Отдельно стоит упомянуть о том возрасте, в котором им предстояло начинать «новую жизнь». М. К. Азадовскому было 60, В. М. Жирмунскому – 57, Б. М. Эйхенбауму – 62 года. Если мерить нынешними мерками, то они находились в расцвете сил, но по реалиям ХХ в. они были людьми, лишь чудом дожившими до своих лет.
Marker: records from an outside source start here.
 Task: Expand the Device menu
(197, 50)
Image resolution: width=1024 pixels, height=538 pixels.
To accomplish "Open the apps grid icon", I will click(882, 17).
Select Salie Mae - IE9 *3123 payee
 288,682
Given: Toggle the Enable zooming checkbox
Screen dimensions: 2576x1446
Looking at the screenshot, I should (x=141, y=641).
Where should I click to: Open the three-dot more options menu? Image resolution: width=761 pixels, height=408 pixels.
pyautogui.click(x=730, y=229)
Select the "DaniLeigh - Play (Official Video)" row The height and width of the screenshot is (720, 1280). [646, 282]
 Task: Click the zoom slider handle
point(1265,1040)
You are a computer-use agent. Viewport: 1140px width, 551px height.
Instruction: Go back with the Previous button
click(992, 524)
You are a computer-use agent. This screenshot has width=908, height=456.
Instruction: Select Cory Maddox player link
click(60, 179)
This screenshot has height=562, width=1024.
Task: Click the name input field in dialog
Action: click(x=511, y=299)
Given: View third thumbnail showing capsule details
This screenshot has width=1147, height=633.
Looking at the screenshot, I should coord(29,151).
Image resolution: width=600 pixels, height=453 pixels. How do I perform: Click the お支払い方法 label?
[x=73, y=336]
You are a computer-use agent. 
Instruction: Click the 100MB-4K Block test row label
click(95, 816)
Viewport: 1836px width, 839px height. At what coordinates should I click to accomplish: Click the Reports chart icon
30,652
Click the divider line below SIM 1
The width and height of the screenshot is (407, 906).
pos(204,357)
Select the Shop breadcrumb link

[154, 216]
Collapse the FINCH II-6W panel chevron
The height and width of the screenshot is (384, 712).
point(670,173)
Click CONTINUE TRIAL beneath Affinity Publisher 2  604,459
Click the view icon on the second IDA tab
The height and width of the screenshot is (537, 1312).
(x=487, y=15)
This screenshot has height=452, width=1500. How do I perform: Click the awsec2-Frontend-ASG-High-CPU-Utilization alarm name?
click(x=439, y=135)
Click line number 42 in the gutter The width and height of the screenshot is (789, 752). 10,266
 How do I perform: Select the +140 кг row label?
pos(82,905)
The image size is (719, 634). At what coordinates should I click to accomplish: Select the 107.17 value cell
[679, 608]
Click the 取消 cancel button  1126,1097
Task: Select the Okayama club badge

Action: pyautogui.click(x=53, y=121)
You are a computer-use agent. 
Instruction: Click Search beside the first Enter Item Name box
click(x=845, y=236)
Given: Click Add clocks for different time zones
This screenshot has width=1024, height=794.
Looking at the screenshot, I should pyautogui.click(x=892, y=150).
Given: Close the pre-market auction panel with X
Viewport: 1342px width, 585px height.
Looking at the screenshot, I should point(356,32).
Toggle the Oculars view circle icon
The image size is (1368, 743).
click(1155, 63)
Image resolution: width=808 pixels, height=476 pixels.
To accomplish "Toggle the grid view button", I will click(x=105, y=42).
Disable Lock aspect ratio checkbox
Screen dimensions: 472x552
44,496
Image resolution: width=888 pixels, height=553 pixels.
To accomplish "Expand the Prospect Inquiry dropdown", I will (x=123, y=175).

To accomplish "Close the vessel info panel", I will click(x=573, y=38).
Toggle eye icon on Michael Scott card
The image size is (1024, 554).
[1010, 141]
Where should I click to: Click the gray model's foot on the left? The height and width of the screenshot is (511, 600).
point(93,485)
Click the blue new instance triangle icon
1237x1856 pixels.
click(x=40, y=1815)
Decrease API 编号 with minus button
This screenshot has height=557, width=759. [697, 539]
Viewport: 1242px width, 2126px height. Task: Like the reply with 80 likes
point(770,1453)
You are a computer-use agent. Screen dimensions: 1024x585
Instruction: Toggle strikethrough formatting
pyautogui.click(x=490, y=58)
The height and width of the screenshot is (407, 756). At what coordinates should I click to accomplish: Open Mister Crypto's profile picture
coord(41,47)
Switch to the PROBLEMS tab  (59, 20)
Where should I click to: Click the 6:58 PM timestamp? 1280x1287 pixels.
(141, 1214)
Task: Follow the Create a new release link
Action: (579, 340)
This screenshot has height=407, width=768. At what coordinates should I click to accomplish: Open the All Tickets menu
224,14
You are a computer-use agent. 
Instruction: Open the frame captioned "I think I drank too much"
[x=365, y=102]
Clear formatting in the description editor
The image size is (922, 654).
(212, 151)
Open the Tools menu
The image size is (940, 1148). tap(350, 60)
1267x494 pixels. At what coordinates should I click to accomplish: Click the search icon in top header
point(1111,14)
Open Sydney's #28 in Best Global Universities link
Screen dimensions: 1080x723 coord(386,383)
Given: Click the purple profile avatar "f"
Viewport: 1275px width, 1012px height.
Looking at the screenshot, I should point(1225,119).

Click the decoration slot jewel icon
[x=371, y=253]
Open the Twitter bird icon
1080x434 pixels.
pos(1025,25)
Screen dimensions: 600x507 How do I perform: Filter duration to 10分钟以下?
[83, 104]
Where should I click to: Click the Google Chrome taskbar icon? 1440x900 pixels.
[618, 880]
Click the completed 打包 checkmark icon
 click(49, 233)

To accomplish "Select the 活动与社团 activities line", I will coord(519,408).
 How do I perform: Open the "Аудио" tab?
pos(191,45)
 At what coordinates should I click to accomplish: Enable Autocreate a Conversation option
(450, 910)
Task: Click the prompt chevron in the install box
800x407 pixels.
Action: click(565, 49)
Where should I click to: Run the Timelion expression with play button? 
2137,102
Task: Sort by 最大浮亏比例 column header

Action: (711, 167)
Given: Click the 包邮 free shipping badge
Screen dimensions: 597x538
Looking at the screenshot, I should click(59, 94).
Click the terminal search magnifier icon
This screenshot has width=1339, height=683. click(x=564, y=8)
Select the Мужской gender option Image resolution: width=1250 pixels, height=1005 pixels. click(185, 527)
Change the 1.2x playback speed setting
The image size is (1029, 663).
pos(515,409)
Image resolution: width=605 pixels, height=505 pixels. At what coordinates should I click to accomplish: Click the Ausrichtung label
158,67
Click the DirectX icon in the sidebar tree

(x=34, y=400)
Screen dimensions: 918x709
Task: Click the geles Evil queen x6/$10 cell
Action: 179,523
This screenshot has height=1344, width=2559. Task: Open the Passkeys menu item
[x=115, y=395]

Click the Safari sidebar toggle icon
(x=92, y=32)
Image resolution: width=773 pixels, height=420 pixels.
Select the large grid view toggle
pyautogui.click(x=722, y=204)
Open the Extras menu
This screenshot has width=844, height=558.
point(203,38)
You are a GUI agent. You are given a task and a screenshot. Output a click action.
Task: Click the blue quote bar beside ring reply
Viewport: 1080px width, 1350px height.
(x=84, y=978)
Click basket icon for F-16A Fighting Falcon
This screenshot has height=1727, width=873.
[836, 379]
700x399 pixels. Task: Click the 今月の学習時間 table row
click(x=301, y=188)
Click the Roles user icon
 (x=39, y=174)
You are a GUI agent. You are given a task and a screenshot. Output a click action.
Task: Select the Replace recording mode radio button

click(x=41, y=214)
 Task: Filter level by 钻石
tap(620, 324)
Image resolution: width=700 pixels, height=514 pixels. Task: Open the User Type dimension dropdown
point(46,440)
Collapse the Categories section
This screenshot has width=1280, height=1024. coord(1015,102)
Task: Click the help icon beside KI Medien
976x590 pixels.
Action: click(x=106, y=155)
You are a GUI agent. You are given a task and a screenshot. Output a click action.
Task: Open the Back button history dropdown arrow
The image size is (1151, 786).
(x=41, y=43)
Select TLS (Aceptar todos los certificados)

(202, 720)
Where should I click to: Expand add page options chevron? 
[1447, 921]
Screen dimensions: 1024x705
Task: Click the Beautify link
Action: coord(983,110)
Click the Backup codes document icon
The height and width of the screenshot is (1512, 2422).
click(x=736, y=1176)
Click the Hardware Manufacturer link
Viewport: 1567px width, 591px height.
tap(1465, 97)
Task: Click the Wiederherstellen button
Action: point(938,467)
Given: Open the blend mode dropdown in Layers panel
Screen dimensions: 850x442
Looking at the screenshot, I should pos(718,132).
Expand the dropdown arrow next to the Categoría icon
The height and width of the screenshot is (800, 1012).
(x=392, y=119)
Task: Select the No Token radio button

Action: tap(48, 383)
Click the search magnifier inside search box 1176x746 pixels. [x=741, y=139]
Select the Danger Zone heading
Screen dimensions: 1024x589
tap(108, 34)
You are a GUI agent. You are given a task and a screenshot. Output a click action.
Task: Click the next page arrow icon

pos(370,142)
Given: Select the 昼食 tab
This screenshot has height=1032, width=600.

Самым молодым из «квадриги космополитов» был Г. А. Гуковский – ему в момент увольнения только исполнилось 47 лет; но он погибнет, не дожив до 48‐летия.
Г. А. Гуковский
Григорий Александрович не дожил до приговора, т. е. не был признан в чем-либо виновным, однако в отношении его научной продукции государство не преминуло принять карательные меры заблаговременно: приказом Главлита № 45 от 21 апреля 1950 г. Г. А. Гуковский попал в «Список лиц, все произведения которых подлежат изъятию из библиотек общественного пользования и книготорговой сети»[1265]. Причем факт того, что запрет на все книги профессора наложен без вынесения обвинительного приговора (смерть Г. А. Гуковского за 19 дней до подписания этого приказа еще больше года оставалась государственной тайной), красноречиво характеризует советскую юридическую систему.
Таким образом, оказались запрещенными и переводились в спецхраны библиотек даже многократно переизданные пособия Г. А. Гуковского по русской литературе XVIII в. Причем стоит отметить, что для 1940‐х гг. такая мера кажется достаточно серьезной и явно должна иметь некоторый подтекст. Его можно уловить, причем достаточно точно, по письму Ю. Г. Оксмана Г. П.